Bhagavant.com,
Jawa Tengah, Indonesia – Salah satu daya tarik dari Candi Borobudur bagi para wisatawan adalah keberadaan mitos Kunto Bimo. Meskipun banyak yang menyangkal kebenaran mitos ini, tapi tidak sedikit yang mempercayainya dengan melakukannya dengan alasan “coba-coba” atau “hanya iseng”.
Jawa Tengah, Indonesia – Salah satu daya tarik dari Candi Borobudur bagi para wisatawan adalah keberadaan mitos Kunto Bimo. Meskipun banyak yang menyangkal kebenaran mitos ini, tapi tidak sedikit yang mempercayainya dengan melakukannya dengan alasan “coba-coba” atau “hanya iseng”.
Apa kata mitos?
Mitos Kunto Bimo yang dipercaya
masyarakat sekitar Borobudur mengatakan bahwa siapa saja yang merogoh
ke dalam sebuah stupa berongga (berterawang) dan dapat menyentuh bagian
tertentu dari tubuh arca Buddha yang ada di dalamnya maka ia akan
mendapatkan keberuntungan atau terkabul keinginannya.
Ada yang mengatakan bagi pria ia harus
memegang jari manis namun ada yang mengatakan jari kelingking dari arca
Buddha yang berada dalam posisi tangan (mudra) Dharmachakra (Pali: Dhammacakka – roda Dharma). Sedangkan bagi wanita ia harus memegang telapak kakinya atau tumit, namun ada yang mengatakan ibu jari kaki.
Karena mitos itu, arca Buddha tersebut
dikenal dengan nama arca Kunto Bimo. Dan stupa yang menutupnya tersebut
merupakan stupa berongga belah ketupat di lantai atau teras bundar
pertama dari tingkat arupadhatu atau tingkat ke-7 dari 10
tingkatan candi, dan terletak di sebelah timur candi atau stupa pertama
yang berada di sebelah kanan dari tangga pintu timur.
Awal mitos Kunto Bimo
Meskipun terkenal, sangat sedikit yang
mengetahui asal usul dan arti dari Kunto Bimo. Menurut mendiang Drs. R.

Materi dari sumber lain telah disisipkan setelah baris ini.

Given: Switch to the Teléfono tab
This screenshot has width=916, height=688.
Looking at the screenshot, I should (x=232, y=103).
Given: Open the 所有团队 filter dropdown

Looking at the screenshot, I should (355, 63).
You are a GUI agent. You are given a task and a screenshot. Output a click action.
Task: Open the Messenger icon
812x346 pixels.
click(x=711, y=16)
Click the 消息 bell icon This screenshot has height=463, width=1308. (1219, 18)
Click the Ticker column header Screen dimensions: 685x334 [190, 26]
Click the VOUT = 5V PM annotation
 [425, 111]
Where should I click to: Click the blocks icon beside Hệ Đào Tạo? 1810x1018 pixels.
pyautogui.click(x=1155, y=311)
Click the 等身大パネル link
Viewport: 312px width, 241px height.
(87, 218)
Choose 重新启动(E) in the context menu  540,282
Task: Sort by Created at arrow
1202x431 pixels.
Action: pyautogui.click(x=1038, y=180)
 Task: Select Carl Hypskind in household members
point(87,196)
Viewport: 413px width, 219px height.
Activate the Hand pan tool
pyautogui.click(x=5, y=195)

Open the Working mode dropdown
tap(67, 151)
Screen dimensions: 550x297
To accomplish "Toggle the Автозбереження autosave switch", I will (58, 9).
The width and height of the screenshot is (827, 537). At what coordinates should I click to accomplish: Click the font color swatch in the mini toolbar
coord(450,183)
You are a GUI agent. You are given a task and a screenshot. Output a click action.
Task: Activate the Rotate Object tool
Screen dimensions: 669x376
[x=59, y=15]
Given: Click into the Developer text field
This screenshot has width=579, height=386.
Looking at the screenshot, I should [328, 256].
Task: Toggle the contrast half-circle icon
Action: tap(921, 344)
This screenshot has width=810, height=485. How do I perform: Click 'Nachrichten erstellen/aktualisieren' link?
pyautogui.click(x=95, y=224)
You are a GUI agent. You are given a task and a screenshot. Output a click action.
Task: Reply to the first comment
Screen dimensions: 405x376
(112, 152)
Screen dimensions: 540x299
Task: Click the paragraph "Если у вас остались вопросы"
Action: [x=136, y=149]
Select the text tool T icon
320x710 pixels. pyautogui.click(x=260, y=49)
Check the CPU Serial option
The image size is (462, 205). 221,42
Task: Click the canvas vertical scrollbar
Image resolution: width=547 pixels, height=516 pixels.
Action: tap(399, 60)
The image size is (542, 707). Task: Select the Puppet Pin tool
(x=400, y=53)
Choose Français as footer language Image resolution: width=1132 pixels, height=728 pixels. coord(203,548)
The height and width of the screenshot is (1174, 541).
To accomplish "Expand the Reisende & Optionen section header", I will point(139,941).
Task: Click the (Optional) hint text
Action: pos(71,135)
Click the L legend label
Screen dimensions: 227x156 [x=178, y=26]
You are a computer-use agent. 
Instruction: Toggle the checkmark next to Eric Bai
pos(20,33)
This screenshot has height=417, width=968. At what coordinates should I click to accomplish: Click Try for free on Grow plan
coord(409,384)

Soekmono, salah satu arkeolog Indonesia yang pernah memimpin proyek
pemugaran Candi Borobudur pada tahun 1971-1983, mitos yang tidak ada
kaitannya dan tidak diajarkan dalam Agama Buddha tersebut merupakan
akal-akalan oknum petugas candi pada tahun 1950-an.
Mitos Kunto Bimo diawali dengan
keinginan oknum petugas candi yang ingin meningkatkan pendapatan mereka
dengan membuat daya tarik di Candi Borobudur untuk para pengunjung.
Mereka menaburkan bunga dan uang pada satu arca dalam stupa sehingga
memberi kesan mistis. Dan itu berhasil. Pengunjung mulai latah dan oknum
petugas pun mendapatkan penghasilan yang lumayan.
Perilaku pengunjung Candi Borobudur yang mengistimewakan salah satu arca Buddha di arupadathu juga pernah disinggung oleh August Johan Bernet Kempers (1906-1992), seorang arkeolog asal Belanda, dalam bukunya Ageless Borobudur.
Perilaku memberi uang kepada arca
tersebut kemudian diikuti dengan tindakan merogoh dan menyentuh bagian
dari arca Buddha untuk mendapatkan hoki. Tidak diketahui secara pasti
mengapa yang harus disentuh adalah jari manis dan tumit. Diduga ini juga
merupakan sebuah permainan akal-akalan agar para pengunjung tidak
dengan mudah begitu saja melakukannya dan tidak mudah begitu saja
mendapatkan apa yang mereka inginkan. Yang pasti, jika diperhatikan
kedua bagian yang harus disentuh tersebut berada hampir di tengah-tengah
stupa, jarak terjauh dari luar stupa.
Asal kata Kunto Bimo
Berdasarkan cerita masyarakat setempat, istilah Kunto Bimo
berasal dari kata “Kunto” dan “Bimo”. Kata “Kunto” dianggap berasal
dari kata dalam bahasa Jawa yaitu “ngento-ento” (ngenta-enta) yang
berarti “mengira-kira”, atau “ngenta-ento” yang berarti
“permintaan-mendapatkan”. Dan kata “Bimo” dari kata “Bima” yaitu salah
satu tokoh dari Pandawa Lima dalam kisah Mahabharata yang juga dikenal
dengan nama Werkudoro (Skt: Vrikodara) yang memiliki sifat
pantang menyerah. Dengan demikian “Kunto Bimo” diduga berarti permintaan
pantang menyerah dan mengira-kira (berharap) mendapatkan hasilnya.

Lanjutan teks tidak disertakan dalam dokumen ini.